***** Given entries
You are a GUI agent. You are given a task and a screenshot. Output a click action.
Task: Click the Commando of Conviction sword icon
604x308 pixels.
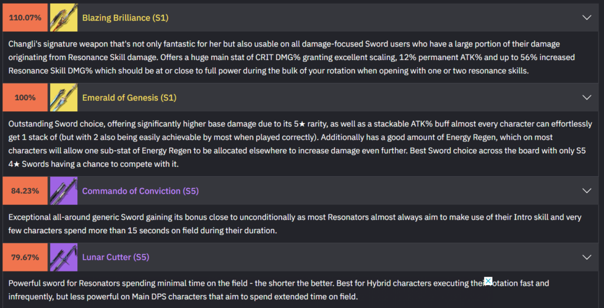click(63, 191)
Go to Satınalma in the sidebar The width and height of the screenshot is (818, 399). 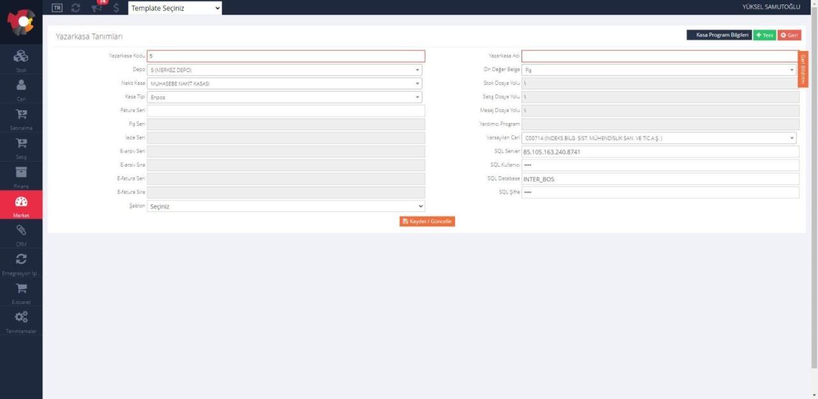pos(21,116)
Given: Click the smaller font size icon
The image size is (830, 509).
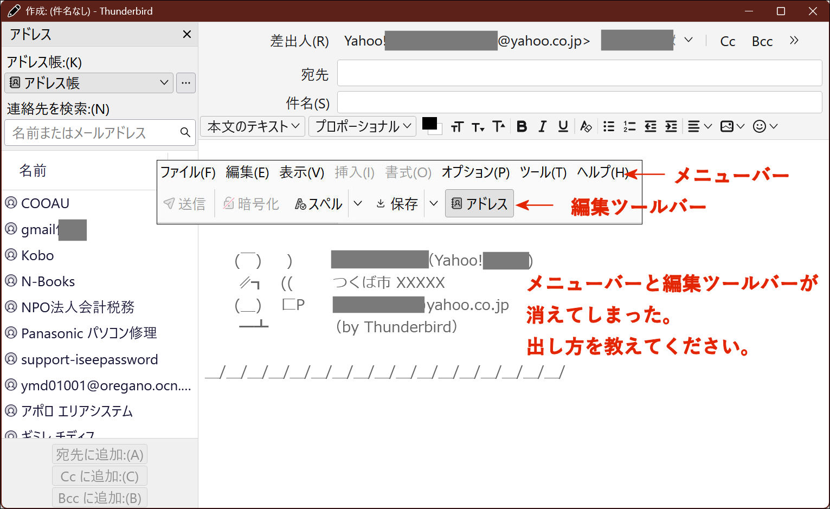Looking at the screenshot, I should pos(478,127).
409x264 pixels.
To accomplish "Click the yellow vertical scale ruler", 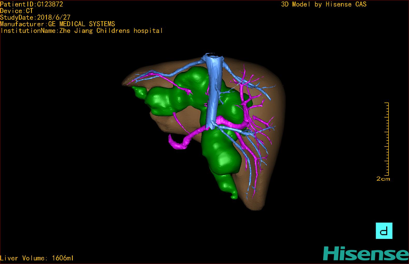I will coord(387,139).
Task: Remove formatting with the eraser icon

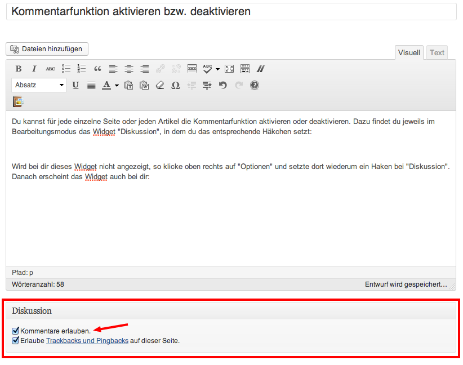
**********
Goal of the exercise: Which of the lines above hold the string "icon"? Pick each of them out.

Solution to the problem:
Task: Click the Commando of Conviction sword icon
Given: Click the smaller font size icon
Task: Remove formatting with the eraser icon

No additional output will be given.